Another group of state-sponsored hackers has exploited the ubiquity of SolarWinds software to target US government agencies, Reuters reported on Tuesday.
State-sponsored hackers have a taste for SolarWinds?
Unlike the alleged Russian attackers who inserted malware directly into the company’s Orion network monitoring platform by compromising its build environment, another group has simply found and exploited a vulnerability in the software.
According to Reuters’ sources, among their targets was the National Finance Center (NFC), a federal agency that’s part of the the U.S. Department of Agriculture (USDA) and handles payroll for a number of U.S. federal agencies, including the DHS, the FBI and the State Department. But, according to a USDA spokesman, the NFC has ultimately not been hacked.

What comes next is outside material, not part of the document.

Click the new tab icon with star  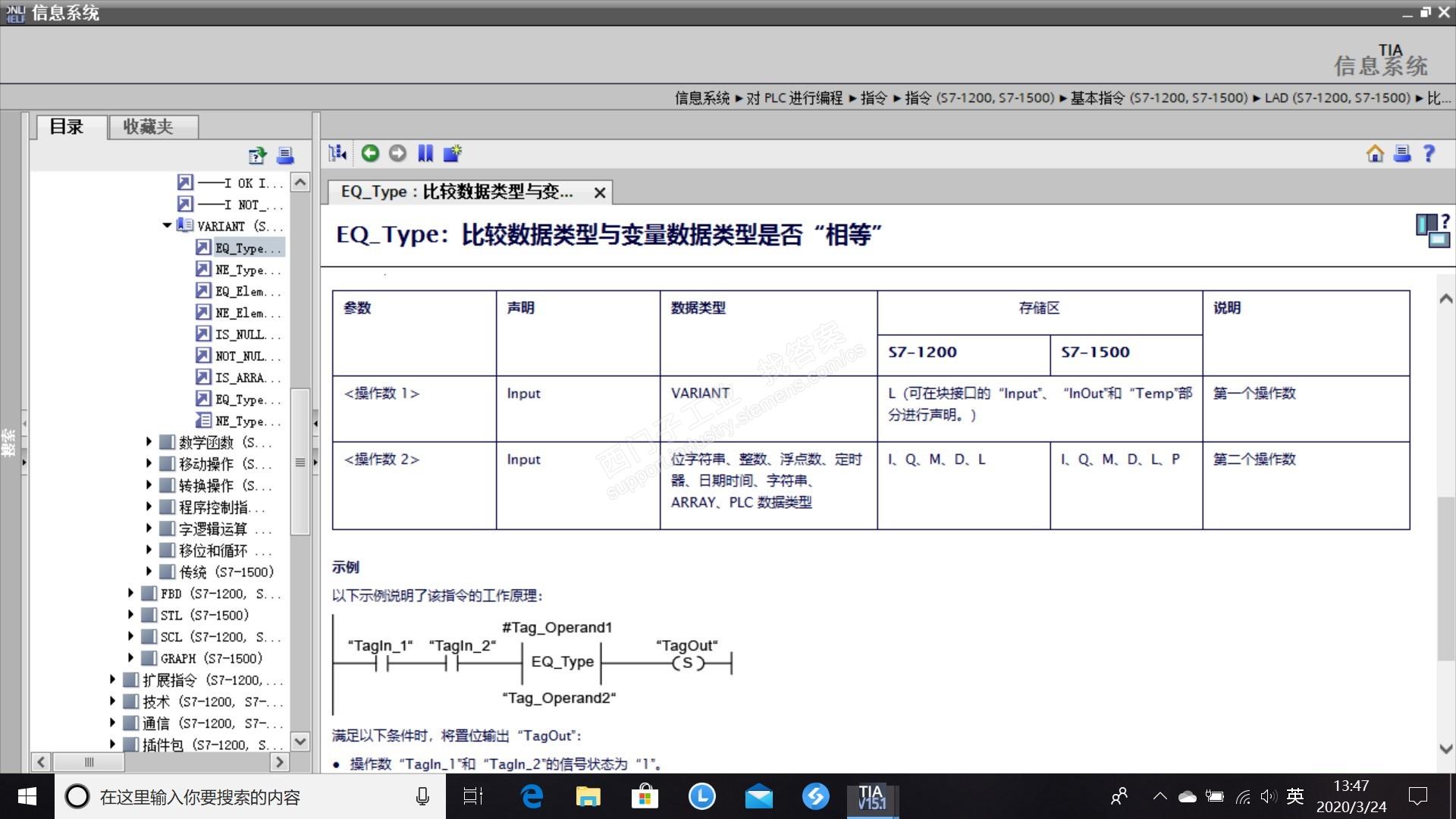coord(453,154)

SolarWinds confirmed that one unnamed customer was compromised by a second group of attackers, but that the vulnerability in its Orion platform was only exploited once the attackers already gained access to that customer’s network by other means. They’ve also said that they patched this specific vulnerability in December 2020.

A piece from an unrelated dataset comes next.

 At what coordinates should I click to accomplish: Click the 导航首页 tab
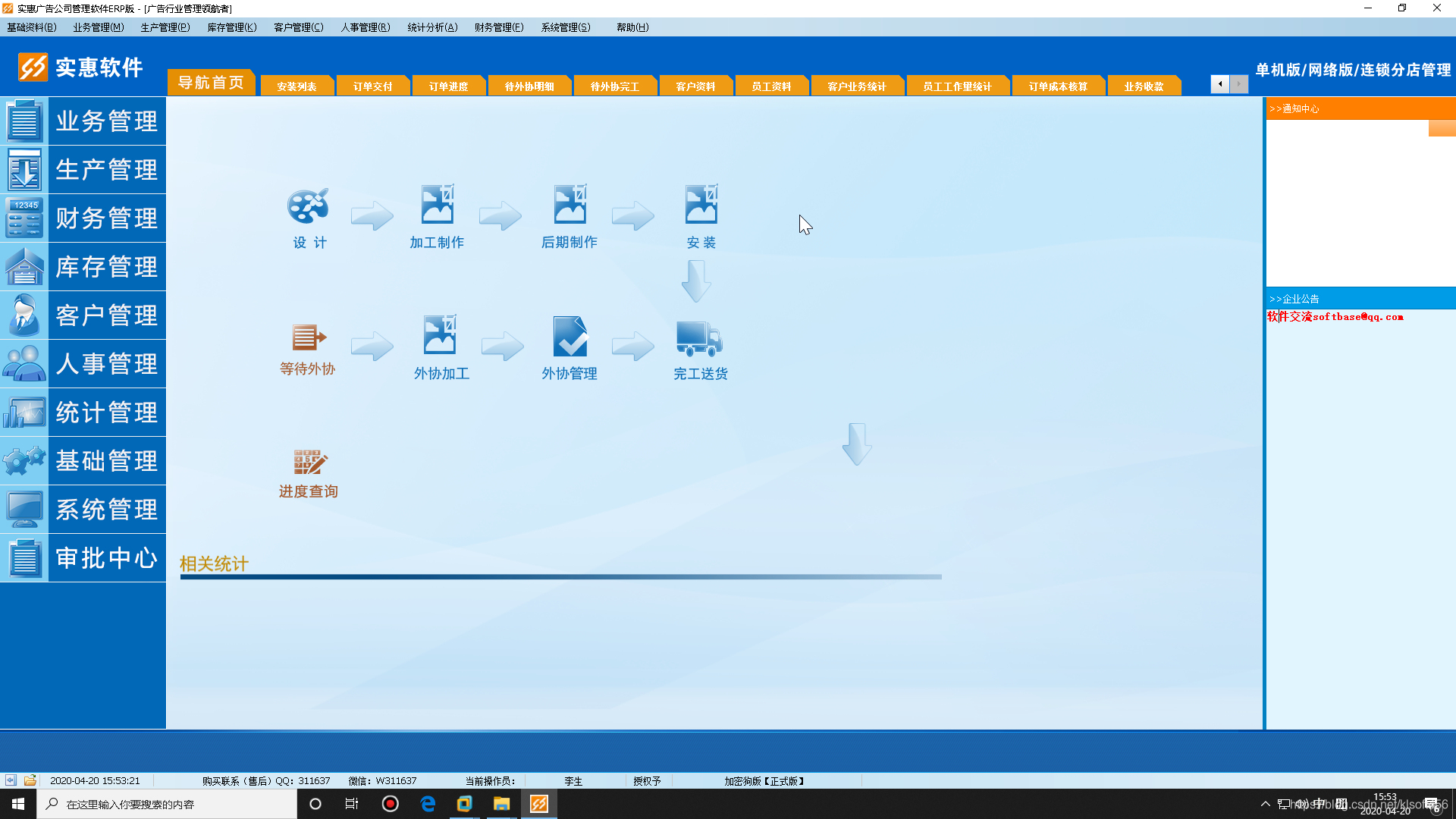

One of the interviewed sources said that the hackers behind this attack used computer infrastructure and hacking tools previously leveraged by state-backed Chinese hackers.
Additional flaws in SolarWinds products discovered, patched
In the wake of this recent revelation comes the disclosure of three vulnerability found by Trustwave security research manager Martin Rakhmanov in several SolarWinds products:
- CVE-2021-25274, affecting SolarWinds Orion, can be exploited by unprivileged users to achieve remote code execution
- CVE-2021-25275, affecting SolarWinds Orion, can be exploited by unprivileged users who can log in to the box locally or via RDP to discover the credentials needed to access the backend database
- CVE-2021-25276, affecting SolarWinds Serv-U FTP for Windows, can be exploited by authenticated users to add an admin account and use it to read, write to or delete any file on the system
Trustwave reported all three findings to SolarWinds, and the last of the patches were released on January 25. Administrators are advised to apply them before February 9, when Trustwave plans to release PoC code for the flaws.
Additional technical information about the vulnerabilities can be found in this blog post and several linked advisories.
“To the best of Trustwave’s knowledge, none of the vulnerabilities were exploited during the recent SolarWinds attacks or in any ‘in the wild’ attacks,” Rakhmanov noted.